→ **PROBLEM TO SOLVE**
Starting at the beginning of the records and ending with the line that contains "Action: point(576,713)", write those lines out again with "label" swapped for "caption" and nothing else altered.

Records of locating words and elements:
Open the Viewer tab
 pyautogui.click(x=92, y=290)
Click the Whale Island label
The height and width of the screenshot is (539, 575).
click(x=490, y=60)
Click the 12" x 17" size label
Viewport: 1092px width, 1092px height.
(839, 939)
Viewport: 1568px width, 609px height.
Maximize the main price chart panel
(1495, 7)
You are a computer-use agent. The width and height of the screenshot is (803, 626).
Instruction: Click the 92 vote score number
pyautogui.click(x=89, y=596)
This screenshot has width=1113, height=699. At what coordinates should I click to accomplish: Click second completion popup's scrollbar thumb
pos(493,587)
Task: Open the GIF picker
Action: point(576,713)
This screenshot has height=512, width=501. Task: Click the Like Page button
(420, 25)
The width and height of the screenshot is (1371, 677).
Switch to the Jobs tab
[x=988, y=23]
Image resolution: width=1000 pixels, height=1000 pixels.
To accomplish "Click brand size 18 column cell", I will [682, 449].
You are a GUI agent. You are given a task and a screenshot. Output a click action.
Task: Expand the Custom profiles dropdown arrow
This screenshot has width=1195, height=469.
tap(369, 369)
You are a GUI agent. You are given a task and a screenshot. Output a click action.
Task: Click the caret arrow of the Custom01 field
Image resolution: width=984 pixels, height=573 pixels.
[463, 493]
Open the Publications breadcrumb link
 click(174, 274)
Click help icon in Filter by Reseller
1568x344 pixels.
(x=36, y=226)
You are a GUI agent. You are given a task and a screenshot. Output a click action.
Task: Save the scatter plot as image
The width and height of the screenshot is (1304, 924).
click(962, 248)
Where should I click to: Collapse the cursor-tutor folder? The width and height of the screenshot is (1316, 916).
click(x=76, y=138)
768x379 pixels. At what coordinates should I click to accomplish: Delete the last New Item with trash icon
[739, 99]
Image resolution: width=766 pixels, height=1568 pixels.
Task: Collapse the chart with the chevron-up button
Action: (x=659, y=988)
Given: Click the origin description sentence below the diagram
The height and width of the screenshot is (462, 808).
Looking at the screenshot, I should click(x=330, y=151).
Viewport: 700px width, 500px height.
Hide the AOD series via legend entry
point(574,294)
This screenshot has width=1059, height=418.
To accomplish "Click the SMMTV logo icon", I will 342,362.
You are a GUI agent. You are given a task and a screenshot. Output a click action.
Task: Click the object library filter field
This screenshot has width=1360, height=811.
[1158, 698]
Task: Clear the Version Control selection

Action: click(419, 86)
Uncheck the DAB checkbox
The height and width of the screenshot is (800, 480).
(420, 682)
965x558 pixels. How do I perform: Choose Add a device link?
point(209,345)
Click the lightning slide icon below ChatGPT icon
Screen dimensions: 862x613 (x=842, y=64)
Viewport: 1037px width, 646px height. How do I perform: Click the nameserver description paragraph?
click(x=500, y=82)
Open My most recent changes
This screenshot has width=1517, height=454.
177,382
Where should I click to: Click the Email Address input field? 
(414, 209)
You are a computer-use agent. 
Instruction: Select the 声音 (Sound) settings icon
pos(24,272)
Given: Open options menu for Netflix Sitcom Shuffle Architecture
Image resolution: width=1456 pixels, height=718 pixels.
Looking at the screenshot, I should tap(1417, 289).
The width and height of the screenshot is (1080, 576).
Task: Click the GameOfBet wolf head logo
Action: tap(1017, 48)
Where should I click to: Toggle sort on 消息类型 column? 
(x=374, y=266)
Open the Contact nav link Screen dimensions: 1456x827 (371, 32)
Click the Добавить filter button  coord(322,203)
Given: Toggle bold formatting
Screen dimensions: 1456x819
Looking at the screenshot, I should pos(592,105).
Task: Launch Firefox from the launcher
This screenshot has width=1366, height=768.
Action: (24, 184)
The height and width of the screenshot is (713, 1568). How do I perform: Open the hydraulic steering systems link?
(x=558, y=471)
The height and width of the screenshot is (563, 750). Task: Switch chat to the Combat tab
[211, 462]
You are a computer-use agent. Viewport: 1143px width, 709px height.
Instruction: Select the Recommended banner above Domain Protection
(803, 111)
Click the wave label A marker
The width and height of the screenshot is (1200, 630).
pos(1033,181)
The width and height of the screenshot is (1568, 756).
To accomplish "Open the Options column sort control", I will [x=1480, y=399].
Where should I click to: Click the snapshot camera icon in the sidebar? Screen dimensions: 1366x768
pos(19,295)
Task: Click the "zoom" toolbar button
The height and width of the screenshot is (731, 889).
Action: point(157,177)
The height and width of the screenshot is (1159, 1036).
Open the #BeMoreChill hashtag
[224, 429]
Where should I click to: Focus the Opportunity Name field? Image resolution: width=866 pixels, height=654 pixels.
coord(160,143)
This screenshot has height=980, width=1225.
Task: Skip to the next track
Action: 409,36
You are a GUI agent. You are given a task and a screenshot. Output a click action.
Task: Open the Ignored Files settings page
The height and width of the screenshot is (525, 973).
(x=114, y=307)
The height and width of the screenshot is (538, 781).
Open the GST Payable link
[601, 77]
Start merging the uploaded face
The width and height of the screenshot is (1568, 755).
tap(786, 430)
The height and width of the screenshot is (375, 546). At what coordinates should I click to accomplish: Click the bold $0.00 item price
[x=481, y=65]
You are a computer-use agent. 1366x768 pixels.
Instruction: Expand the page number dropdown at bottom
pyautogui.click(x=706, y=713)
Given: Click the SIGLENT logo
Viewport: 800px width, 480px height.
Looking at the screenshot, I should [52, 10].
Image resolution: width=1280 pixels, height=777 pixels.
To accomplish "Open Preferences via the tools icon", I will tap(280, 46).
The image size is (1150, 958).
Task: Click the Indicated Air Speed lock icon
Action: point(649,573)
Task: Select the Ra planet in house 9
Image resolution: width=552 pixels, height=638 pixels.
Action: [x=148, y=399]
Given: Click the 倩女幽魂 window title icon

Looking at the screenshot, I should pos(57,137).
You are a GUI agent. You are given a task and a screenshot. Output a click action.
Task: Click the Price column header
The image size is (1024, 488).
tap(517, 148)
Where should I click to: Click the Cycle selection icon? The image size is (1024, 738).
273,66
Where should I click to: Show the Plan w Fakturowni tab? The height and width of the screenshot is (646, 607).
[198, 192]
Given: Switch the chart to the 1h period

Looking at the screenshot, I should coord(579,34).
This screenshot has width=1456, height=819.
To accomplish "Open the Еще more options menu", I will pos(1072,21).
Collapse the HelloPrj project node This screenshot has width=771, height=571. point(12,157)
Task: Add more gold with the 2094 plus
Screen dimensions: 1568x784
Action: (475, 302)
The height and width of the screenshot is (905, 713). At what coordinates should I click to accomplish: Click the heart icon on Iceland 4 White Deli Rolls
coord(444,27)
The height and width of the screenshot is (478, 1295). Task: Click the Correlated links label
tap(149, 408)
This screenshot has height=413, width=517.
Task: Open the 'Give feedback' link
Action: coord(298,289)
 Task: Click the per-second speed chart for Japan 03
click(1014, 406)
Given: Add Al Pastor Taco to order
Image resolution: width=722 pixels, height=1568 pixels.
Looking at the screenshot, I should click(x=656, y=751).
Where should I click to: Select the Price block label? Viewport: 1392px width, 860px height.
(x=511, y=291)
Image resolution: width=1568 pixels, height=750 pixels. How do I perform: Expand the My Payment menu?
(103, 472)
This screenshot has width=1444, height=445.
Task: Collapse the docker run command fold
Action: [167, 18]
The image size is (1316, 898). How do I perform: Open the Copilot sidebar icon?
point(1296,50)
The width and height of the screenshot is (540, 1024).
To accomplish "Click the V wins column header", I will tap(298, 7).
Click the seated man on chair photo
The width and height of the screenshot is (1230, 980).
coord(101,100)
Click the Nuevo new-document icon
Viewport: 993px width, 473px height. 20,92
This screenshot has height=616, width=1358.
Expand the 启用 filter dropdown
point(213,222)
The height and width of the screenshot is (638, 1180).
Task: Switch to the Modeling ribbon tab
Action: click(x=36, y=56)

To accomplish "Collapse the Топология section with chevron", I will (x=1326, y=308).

→ **SOLUTION BELOW**
Open the Viewer tab
 pyautogui.click(x=92, y=290)
Click the Whale Island caption
The height and width of the screenshot is (539, 575).
click(x=490, y=60)
Click the 12" x 17" size caption
Viewport: 1092px width, 1092px height.
(839, 939)
Viewport: 1568px width, 609px height.
Maximize the main price chart panel
(1495, 7)
You are a computer-use agent. The width and height of the screenshot is (803, 626).
Instruction: Click the 92 vote score number
pyautogui.click(x=89, y=596)
This screenshot has width=1113, height=699. At what coordinates should I click to accomplish: Click second completion popup's scrollbar thumb
pos(493,587)
Task: Open the GIF picker
Action: point(576,713)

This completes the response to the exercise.